Entrepreneur and public relations expert Valese Jones is not only a member of our elite Executive Power alums, but also a proud supporter and champion of Black business and culture. With her beauty company, The Queendom, Jones aids several Black-owned brands reach customers across the country while innovating the ways we practice self-care and love ourselves.
It’s been a minute since your last feature. You have launched a beauty based delivery business called The Queendom. Tell us about it.
The Queendom has been an interesting journey to say the least. We are currently in a rebranding and rebuilding phase. We’re getting a new website built, testing out our weave and wig care product line, along with hair extensions, while still raising the money to finish our first full service mobile salon and spa.
What are the things that you consider when selecting products for the monthly beauty box?
We like to test the quality and consistency of the products ourselves before we market them to our customers. I know some people might feel that’s taking a long route but quality control is the most important thing to us along with allowing our partners to grow with us. We don’t want to outpace the small Black and Brown businesses we started this venture to support.
The beauty box also introduces your ever-growing subscribers to new products from a wide range of Black owned business. Why is providing these kind of placement opportunities so important to the community as a whole?
Providing the opportunity ourselves is important because mainstream channel cost and require too much. We are priced out of an industry that makes billions of dollars off us but we are never offered a slice of the pie. Between my business partner and I, the goal with The Queendom is to make more of us owners and main players in the beauty industry. We are the moment and everything that is popping is because of the Black community. So, you can keep trying to shut us out but I’m all about kicking doors down.
Outside of The Queendom, you still run your public relations firm. How do you find the time to do so much?
Honestly, I ask myself this daily. But a lot of it is creating systems that allow me to work in the way that’s most efficient and comfortable for me, which is a privilege I don’t take for granted.
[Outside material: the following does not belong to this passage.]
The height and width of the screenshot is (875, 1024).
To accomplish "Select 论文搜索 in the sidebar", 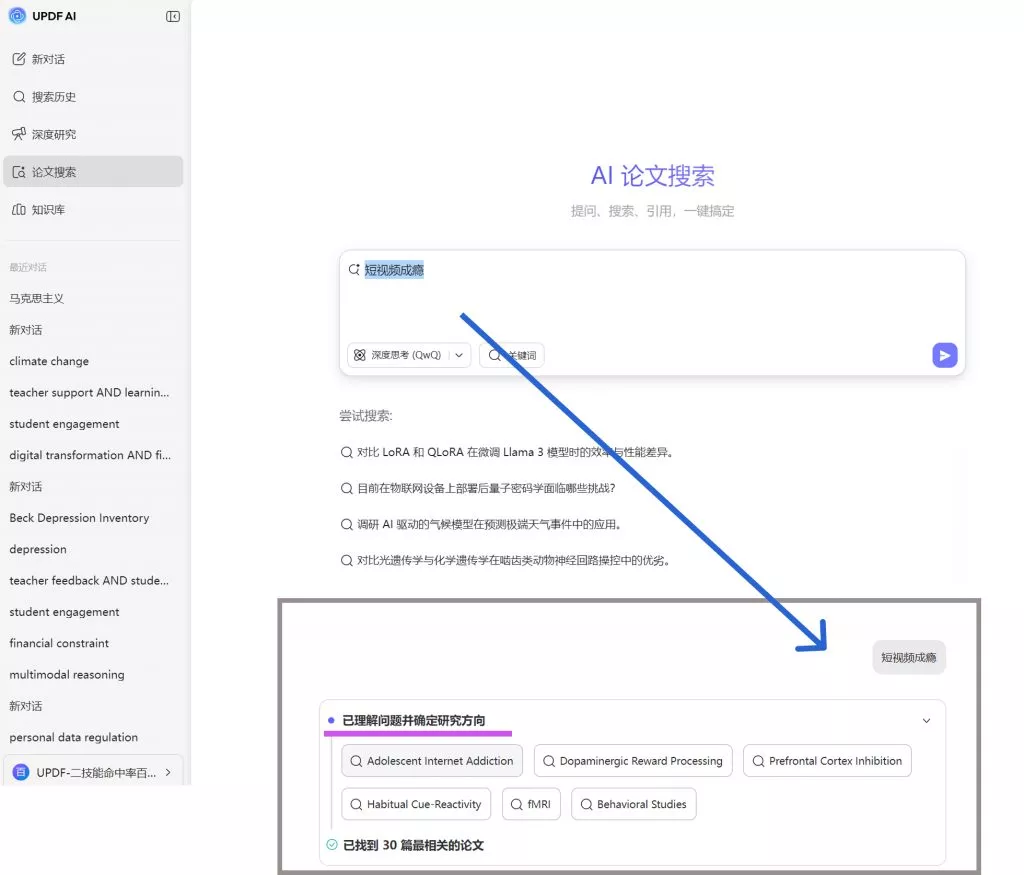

I also outsource everything I am not good at and simply do not want to do. I don’t force myself to fit in this rigid box of girl boss and grind culture anymore. I get my rest, I take my self-care days, vacations and I delegate.
You are very outspoken on a broad range of topics from politics to relationships on Twitter. Do you ever worry about being so transparent on a public platform?
I don’t because it is redacted transparency. I don’t share a lot of my personal life on social media but, I do provide commentary on whatever the trending topic is for the day. Social media rarely gets my first thought because I’m conscious of my audience and how easily influenced a lot of people are, especially by people they view a certain way.
As a publicist, do you ever feel the need to censor yourself on social media?
Yes and no. I feel like we should all know less about each other. But I’m never going to be one of those people who curates an image for myself because the minute I can no longer play that character, everything will fall apart. I don’t even believe in curating images for my clients, I just make who they are resonate with their target audience. With me, what you see is what you get and it hasn’t kept me from any opportunity I’ve wanted. I think people are actually tired of all the curation and miss seeing people just be themselves.
What changes would you like to see happen in Black culture and what are you doing to bring them into fruition?
This is a loaded question and I could write an essay but, I would like to see us stop trying to imitate white patriarchal systems. They should never be the standard. I truly believe that is the driving force behind all the divides in our community. This is why I do so much with the youth in my community via volunteering with nonprofit organizations and just in my everyday life. I’m auntie Vee to so many kids. I try my best to pour so much love into our children, so they can have plenty to give themselves and others. True community is the only way we will survive these unprecedented times and I try to model that.
Do you have any advice you would like to share with other Black women entrepreneurs?
Collaboration over competition. We can do so much more together than we do alone. If your first thought is to think something negative of another woman, please do some soul searching and go to therapy to unpack the internalized misogyny. You are your sister’s keeper even if you don’t like her, you shouldn’t be looking to hurt her.